I guess those roles didn't roll in like she thought after being an extra so she doing shit to get herself out there. Which IMO ain't going to do her no favors in getting more acting work if that is what she is looking for.
 
yeah uh....i dont know how we got minstrel shows from here

and im trying to understand the actual problem......is she mad at the fact that she was deemed too light for what they were looking for?

is she saying they should have just chosen a darker person to begin with if that was the case?

or are people saying black is black no matter the tone and it doesnt have to be that specific in movies?


cuz if im a producer or whoever chooses this shit....and i need a young version of my main character who happens to be Micheal Blackson.....im NOT choosing Jussie Smollet.......i mean thats just stupid
 
yeah uh....i dont know how we got minstrel shows from here

and im trying to understand the actual problem......is she mad at the fact that she was deemed too light for what they were looking for?

is she saying they should have just chosen a darker person to begin with if that was the case?

or are people saying black is black no matter the tone and it doesnt have to be that specific in movies?


cuz if im a producer or whoever chooses this shit....and i need a young version of my main character who happens to be Micheal Blackson.....im NOT choosing Jussie Smollet.......i mean thats just stupid

She's trying to be fake concerned for dark skinned women.
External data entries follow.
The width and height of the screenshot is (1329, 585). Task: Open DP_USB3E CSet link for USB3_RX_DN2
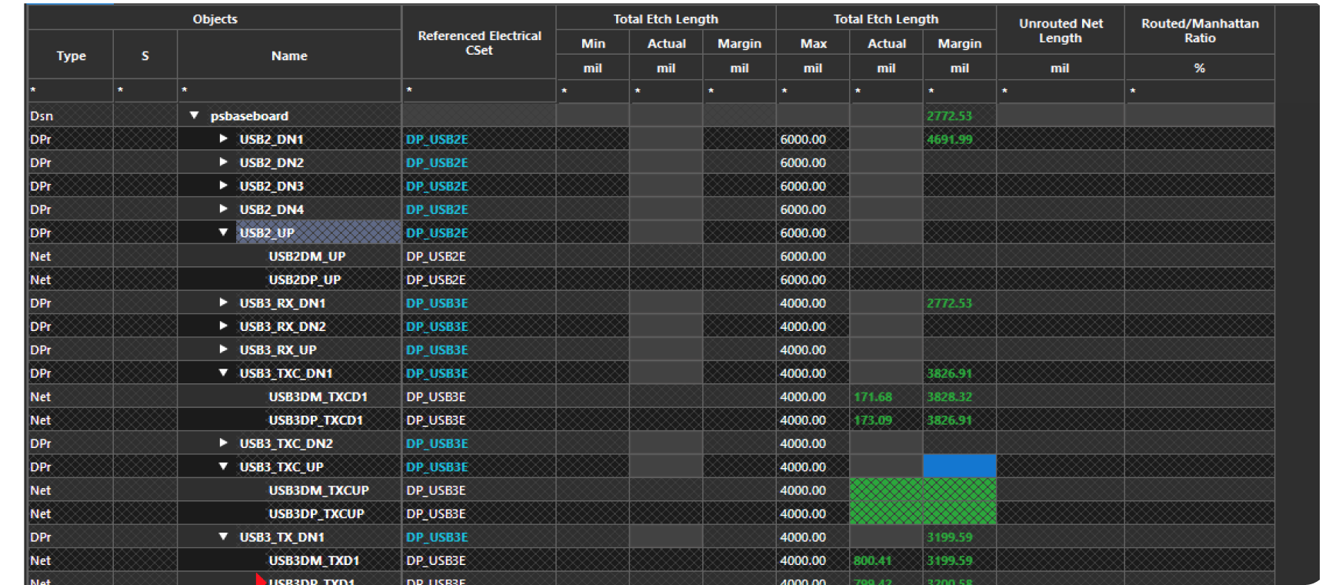(x=437, y=326)
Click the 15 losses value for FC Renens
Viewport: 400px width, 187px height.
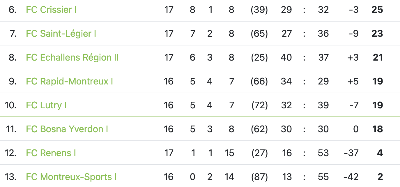pos(229,153)
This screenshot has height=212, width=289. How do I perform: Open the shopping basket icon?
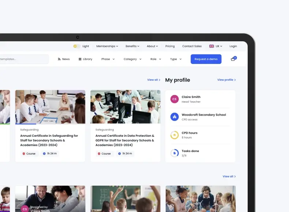[x=233, y=59]
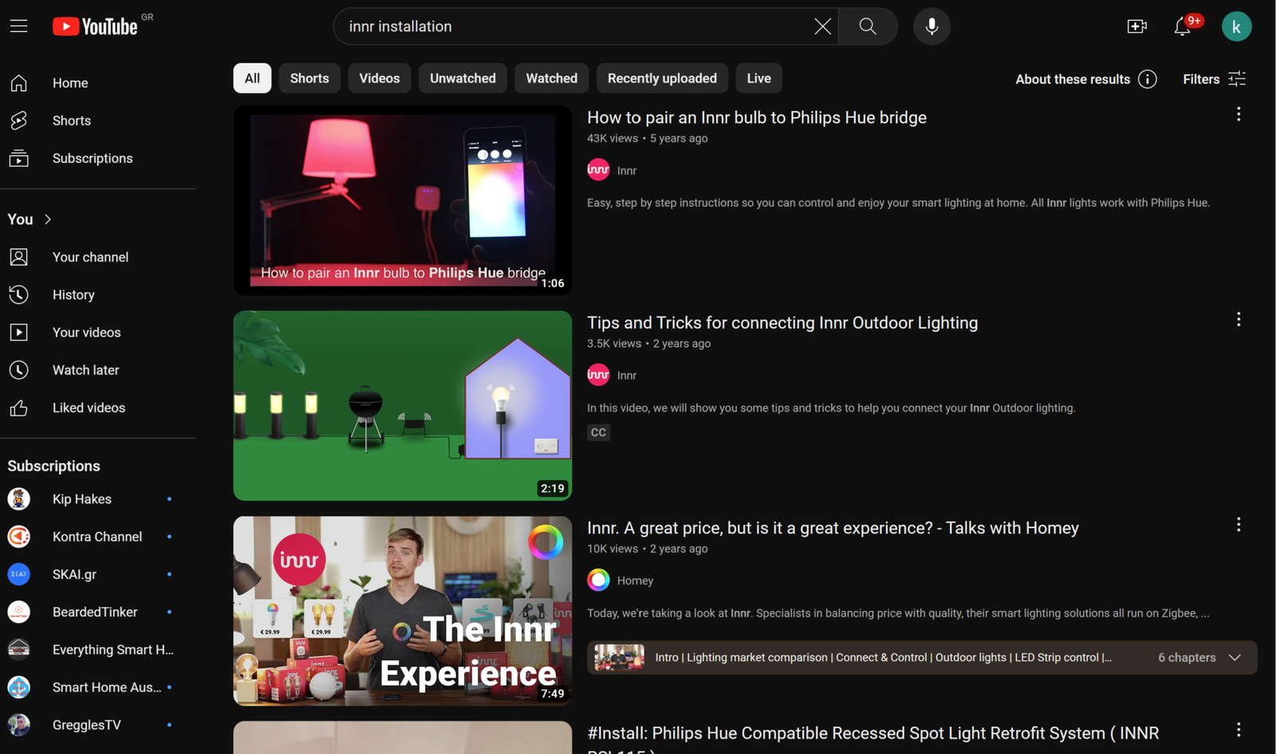Select the Unwatched filter chip
Image resolution: width=1276 pixels, height=754 pixels.
(463, 78)
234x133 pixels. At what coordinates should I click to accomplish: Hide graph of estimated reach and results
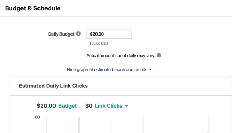pyautogui.click(x=107, y=70)
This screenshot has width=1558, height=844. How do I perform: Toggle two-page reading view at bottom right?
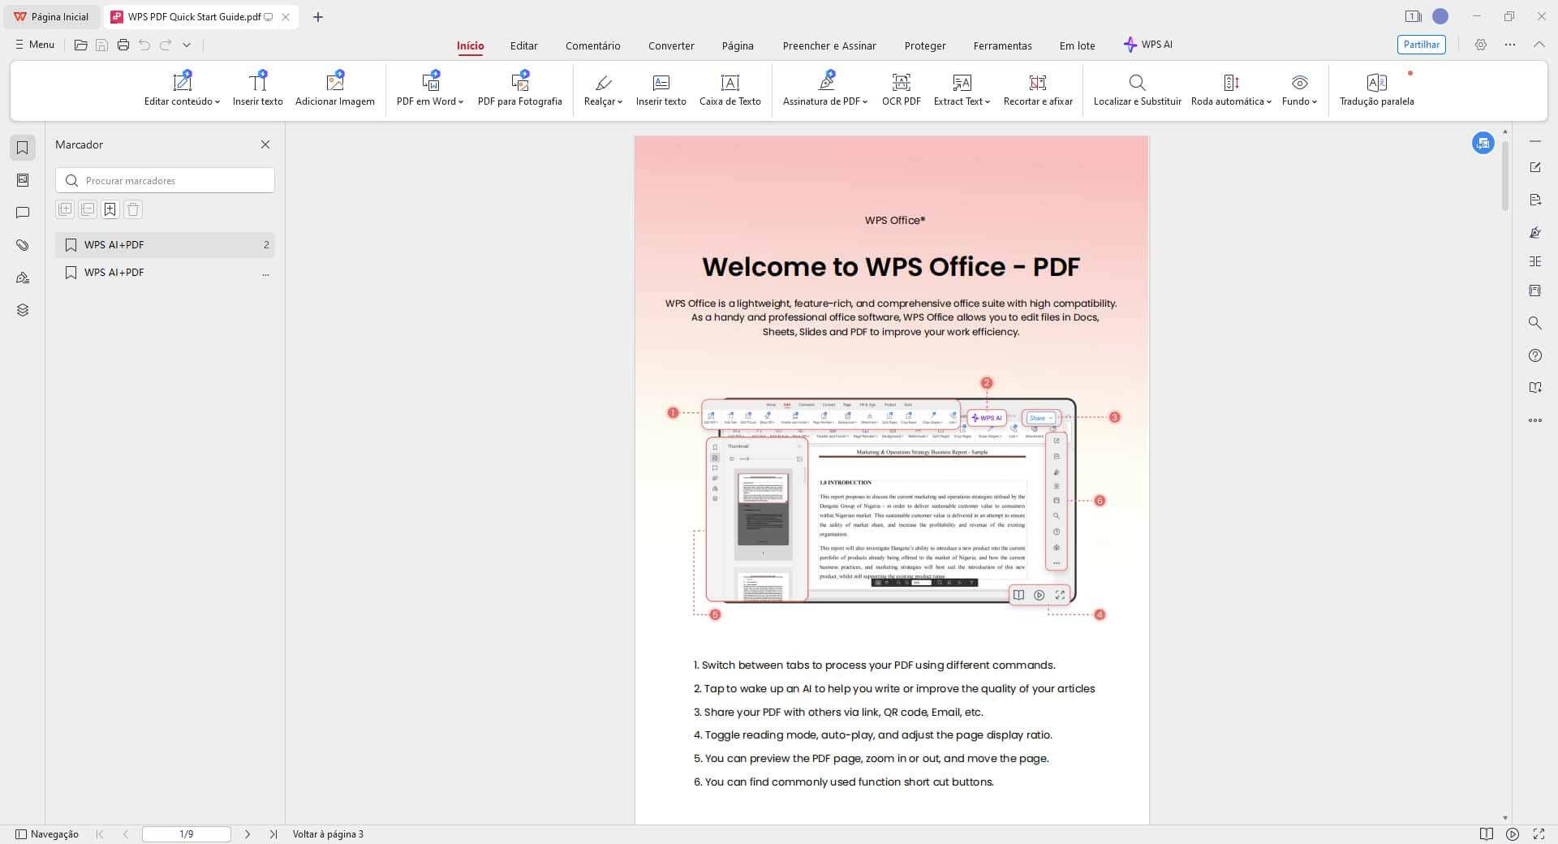tap(1486, 834)
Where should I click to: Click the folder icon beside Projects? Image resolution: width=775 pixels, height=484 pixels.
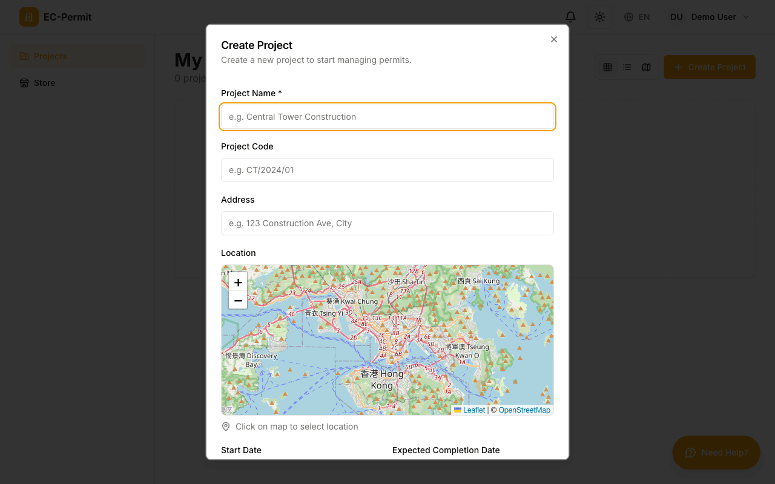(x=24, y=56)
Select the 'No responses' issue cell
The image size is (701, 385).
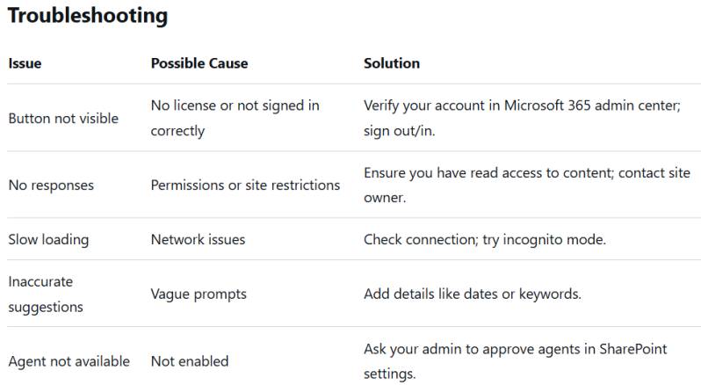51,185
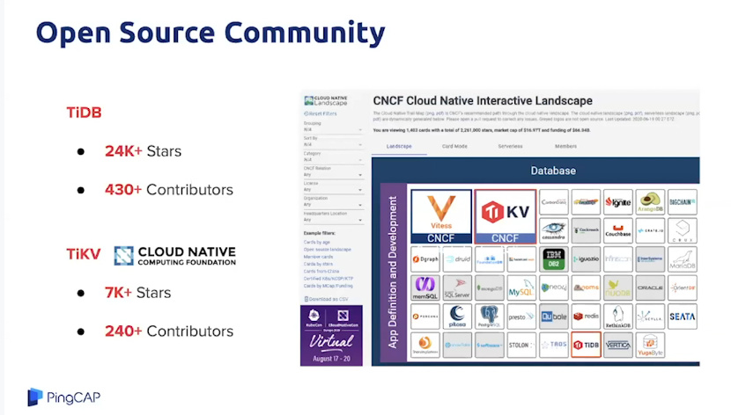Select the redis logo card
This screenshot has width=731, height=415.
coord(586,316)
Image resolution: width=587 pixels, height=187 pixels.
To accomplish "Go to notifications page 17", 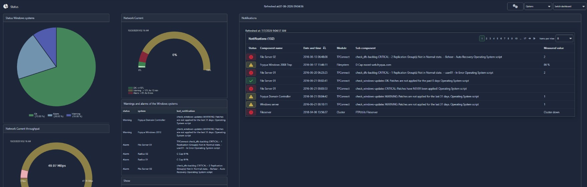I will coord(525,38).

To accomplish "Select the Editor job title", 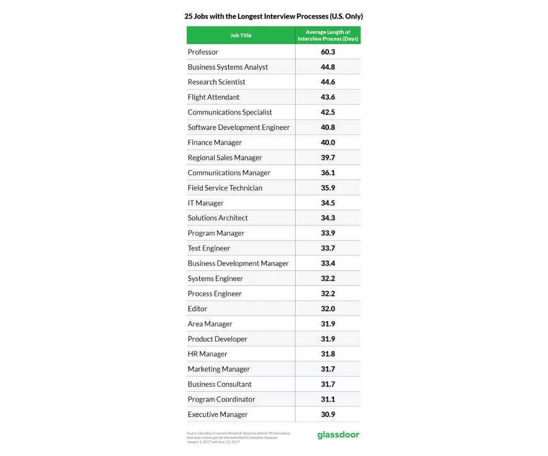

She's suggesting that they were actively discriminating against darker women rather than just deciding darkening her a little would make her more accurate to the role after they hired her.
 
  • Ether
Reactions: 1/2
I guess HBO wanted to avoid the controversy that would come with white light-washing a character so they stepped into controversy by putting blackface on her instead

the shit is amusing
 
Apologized? For her being 2 shades darker? Can whites who get tanned apologize too?
 
I saw this story when she posted it on TikTok(well I watched part 1 of too many). I guess somebody saw it there and made it a national story.